▶ _RECORDS SHOWN_:
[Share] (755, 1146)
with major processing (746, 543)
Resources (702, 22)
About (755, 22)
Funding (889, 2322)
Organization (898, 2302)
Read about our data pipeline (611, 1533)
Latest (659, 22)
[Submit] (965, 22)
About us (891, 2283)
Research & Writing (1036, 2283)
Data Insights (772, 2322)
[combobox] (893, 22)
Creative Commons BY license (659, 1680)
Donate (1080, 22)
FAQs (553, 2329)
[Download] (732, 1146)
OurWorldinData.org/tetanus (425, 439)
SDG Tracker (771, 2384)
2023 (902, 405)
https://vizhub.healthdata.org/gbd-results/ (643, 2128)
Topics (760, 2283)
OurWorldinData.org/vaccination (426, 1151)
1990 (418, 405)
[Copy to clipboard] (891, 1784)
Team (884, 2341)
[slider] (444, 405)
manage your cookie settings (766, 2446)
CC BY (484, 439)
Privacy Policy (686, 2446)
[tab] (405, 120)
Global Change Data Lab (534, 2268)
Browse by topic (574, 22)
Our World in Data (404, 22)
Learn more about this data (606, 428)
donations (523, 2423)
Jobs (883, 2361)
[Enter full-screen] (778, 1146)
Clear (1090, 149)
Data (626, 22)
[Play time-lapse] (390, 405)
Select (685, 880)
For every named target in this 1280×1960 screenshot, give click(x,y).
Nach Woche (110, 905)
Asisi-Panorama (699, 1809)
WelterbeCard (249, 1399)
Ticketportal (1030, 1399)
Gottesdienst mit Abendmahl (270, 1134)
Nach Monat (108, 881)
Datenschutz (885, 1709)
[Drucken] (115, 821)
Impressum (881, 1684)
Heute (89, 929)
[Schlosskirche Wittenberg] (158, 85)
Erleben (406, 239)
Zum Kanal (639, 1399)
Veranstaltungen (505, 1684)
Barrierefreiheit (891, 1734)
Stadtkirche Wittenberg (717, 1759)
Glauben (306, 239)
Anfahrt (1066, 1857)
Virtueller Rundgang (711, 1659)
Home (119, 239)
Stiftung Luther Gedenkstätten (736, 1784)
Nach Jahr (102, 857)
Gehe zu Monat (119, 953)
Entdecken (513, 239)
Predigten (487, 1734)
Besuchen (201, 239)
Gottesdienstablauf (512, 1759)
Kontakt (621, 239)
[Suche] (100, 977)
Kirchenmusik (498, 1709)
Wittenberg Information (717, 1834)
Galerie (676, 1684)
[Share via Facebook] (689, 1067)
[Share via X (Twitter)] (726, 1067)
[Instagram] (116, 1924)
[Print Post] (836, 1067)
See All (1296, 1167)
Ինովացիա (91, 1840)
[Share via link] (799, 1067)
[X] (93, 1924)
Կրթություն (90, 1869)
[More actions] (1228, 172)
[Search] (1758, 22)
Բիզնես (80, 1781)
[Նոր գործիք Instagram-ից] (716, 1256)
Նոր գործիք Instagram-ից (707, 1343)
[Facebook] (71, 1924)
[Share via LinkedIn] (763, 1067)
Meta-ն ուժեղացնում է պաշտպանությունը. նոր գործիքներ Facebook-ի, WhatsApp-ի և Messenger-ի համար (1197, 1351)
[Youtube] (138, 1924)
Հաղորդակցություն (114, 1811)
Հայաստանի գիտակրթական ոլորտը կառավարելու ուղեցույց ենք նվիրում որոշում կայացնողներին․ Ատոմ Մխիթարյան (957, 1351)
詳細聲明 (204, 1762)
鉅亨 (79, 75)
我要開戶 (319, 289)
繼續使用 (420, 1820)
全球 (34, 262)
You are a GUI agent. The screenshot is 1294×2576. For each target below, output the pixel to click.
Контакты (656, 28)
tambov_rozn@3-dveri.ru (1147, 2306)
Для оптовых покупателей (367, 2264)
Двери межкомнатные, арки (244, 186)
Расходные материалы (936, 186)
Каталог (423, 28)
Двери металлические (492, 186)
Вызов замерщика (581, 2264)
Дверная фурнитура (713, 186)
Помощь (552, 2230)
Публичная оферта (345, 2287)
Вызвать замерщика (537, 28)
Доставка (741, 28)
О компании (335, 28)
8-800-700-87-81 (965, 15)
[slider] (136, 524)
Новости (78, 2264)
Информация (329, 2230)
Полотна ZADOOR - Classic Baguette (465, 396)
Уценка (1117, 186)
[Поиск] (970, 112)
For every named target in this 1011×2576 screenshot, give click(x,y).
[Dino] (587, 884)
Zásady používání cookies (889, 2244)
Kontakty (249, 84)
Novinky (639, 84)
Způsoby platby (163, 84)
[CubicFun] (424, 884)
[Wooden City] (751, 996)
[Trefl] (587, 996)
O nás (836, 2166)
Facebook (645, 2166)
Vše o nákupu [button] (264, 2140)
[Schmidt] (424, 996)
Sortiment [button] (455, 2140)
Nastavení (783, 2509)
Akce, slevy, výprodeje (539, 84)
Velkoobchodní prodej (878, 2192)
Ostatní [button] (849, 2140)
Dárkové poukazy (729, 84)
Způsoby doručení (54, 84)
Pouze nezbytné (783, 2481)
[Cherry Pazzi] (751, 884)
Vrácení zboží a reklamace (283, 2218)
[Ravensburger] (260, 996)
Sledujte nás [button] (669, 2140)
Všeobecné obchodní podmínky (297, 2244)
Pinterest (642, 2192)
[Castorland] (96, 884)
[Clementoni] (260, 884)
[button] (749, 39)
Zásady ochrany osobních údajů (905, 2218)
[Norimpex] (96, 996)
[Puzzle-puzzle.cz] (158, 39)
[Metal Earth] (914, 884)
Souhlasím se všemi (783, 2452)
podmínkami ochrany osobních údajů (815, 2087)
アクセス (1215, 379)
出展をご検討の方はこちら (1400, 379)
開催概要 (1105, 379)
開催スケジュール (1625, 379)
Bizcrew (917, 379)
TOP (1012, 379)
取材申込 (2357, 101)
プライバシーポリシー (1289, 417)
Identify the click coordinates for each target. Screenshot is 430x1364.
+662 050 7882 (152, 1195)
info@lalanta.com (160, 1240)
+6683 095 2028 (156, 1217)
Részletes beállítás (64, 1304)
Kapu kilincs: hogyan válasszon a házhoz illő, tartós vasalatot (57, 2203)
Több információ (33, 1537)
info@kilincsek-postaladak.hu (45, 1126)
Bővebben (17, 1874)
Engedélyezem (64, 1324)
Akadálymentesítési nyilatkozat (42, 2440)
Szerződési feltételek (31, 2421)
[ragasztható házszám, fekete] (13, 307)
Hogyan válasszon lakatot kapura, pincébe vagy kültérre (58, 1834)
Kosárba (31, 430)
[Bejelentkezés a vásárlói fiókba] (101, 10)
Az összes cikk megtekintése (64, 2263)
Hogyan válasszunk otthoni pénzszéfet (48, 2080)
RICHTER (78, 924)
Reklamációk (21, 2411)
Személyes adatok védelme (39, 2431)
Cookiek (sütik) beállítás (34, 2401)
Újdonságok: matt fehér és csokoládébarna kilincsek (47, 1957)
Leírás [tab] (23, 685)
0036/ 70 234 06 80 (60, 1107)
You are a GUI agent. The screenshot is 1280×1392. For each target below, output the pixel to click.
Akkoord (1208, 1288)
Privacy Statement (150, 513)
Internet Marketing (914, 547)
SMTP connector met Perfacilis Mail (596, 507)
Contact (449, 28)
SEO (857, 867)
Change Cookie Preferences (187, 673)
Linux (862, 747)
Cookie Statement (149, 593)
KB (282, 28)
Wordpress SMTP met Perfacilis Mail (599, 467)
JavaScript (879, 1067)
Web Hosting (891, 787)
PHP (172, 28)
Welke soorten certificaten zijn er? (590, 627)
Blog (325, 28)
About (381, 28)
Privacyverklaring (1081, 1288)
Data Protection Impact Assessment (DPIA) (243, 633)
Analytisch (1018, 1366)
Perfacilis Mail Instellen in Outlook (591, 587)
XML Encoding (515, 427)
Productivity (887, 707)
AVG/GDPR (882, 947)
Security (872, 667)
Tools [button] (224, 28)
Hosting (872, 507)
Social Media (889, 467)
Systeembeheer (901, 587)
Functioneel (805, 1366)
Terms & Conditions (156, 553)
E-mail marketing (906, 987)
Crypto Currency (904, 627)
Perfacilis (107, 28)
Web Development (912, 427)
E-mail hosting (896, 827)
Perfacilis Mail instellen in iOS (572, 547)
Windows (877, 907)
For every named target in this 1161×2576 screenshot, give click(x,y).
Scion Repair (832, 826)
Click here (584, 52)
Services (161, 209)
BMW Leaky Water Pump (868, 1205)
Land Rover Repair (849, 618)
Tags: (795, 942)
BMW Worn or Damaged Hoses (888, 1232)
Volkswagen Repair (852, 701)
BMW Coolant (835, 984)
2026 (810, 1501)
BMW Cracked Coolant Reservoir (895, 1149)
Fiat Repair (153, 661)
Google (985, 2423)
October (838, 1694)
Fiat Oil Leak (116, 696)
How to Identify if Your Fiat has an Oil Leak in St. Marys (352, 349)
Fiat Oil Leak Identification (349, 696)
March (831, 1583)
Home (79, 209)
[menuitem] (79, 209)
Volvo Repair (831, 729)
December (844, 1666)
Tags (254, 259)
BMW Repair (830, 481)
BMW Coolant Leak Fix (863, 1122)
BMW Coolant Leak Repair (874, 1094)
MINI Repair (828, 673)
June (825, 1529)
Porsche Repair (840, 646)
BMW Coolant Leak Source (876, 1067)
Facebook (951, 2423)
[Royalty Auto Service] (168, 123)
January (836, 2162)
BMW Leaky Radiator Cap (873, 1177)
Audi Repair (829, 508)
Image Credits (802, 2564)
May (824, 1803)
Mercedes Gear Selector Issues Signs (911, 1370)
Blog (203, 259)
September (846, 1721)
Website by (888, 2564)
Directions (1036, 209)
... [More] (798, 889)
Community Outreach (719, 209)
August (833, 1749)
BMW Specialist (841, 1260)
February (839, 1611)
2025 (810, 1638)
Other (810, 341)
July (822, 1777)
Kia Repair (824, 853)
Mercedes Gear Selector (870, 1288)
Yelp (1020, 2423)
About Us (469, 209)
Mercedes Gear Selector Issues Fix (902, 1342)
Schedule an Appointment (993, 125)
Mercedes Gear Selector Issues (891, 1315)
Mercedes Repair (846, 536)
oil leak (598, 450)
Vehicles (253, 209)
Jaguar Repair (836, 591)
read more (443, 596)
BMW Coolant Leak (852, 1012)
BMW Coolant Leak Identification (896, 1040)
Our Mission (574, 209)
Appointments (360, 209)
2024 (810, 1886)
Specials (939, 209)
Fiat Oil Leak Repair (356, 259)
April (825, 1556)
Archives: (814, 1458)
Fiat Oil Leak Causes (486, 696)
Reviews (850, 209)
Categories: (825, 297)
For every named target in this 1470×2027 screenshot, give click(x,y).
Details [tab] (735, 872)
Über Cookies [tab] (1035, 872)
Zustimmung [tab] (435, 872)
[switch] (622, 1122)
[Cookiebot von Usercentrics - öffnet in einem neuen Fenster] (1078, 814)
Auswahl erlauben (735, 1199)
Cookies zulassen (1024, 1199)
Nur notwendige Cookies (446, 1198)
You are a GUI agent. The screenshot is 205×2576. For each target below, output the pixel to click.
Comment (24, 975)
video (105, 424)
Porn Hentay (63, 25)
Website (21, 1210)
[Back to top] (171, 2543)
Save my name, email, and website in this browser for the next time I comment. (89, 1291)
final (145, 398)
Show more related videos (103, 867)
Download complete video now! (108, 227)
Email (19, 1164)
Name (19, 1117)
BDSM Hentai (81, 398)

▶ _WHAT IS REQUIRED_:
Copy only this part of the entries above: the line with "アクセス (1215, 379)", the line with "Data Protection Impact", and the lines between, all exactly as written.

▶ _EXPECTED OUTPUT_:
アクセス (1215, 379)
出展をご検討の方はこちら (1400, 379)
開催概要 (1105, 379)
開催スケジュール (1625, 379)
Bizcrew (917, 379)
TOP (1012, 379)
取材申込 (2357, 101)
プライバシーポリシー (1289, 417)
Identify the click coordinates for each target. Screenshot is 430x1364.
+662 050 7882 (152, 1195)
info@lalanta.com (160, 1240)
+6683 095 2028 (156, 1217)
Részletes beállítás (64, 1304)
Kapu kilincs: hogyan válasszon a házhoz illő, tartós vasalatot (57, 2203)
Több információ (33, 1537)
info@kilincsek-postaladak.hu (45, 1126)
Bővebben (17, 1874)
Engedélyezem (64, 1324)
Akadálymentesítési nyilatkozat (42, 2440)
Szerződési feltételek (31, 2421)
[ragasztható házszám, fekete] (13, 307)
Hogyan válasszon lakatot kapura, pincébe vagy kültérre (58, 1834)
Kosárba (31, 430)
[Bejelentkezés a vásárlói fiókba] (101, 10)
Az összes cikk megtekintése (64, 2263)
Hogyan válasszunk otthoni pénzszéfet (48, 2080)
RICHTER (78, 924)
Reklamációk (21, 2411)
Személyes adatok védelme (39, 2431)
Cookiek (sütik) beállítás (34, 2401)
Újdonságok: matt fehér és csokoládébarna kilincsek (47, 1957)
Leírás [tab] (23, 685)
0036/ 70 234 06 80 (60, 1107)
You are a GUI agent. The screenshot is 1280×1392. For each target below, output the pixel to click.
Akkoord (1208, 1288)
Privacy Statement (150, 513)
Internet Marketing (914, 547)
SMTP connector met Perfacilis Mail (596, 507)
Contact (449, 28)
SEO (857, 867)
Change Cookie Preferences (187, 673)
Linux (862, 747)
Cookie Statement (149, 593)
KB (282, 28)
Wordpress SMTP met Perfacilis Mail (599, 467)
JavaScript (879, 1067)
Web Hosting (891, 787)
PHP (172, 28)
Welke soorten certificaten zijn er? (590, 627)
Blog (325, 28)
About (381, 28)
Privacyverklaring (1081, 1288)
Data Protection Impact Assessment (DPIA) (243, 633)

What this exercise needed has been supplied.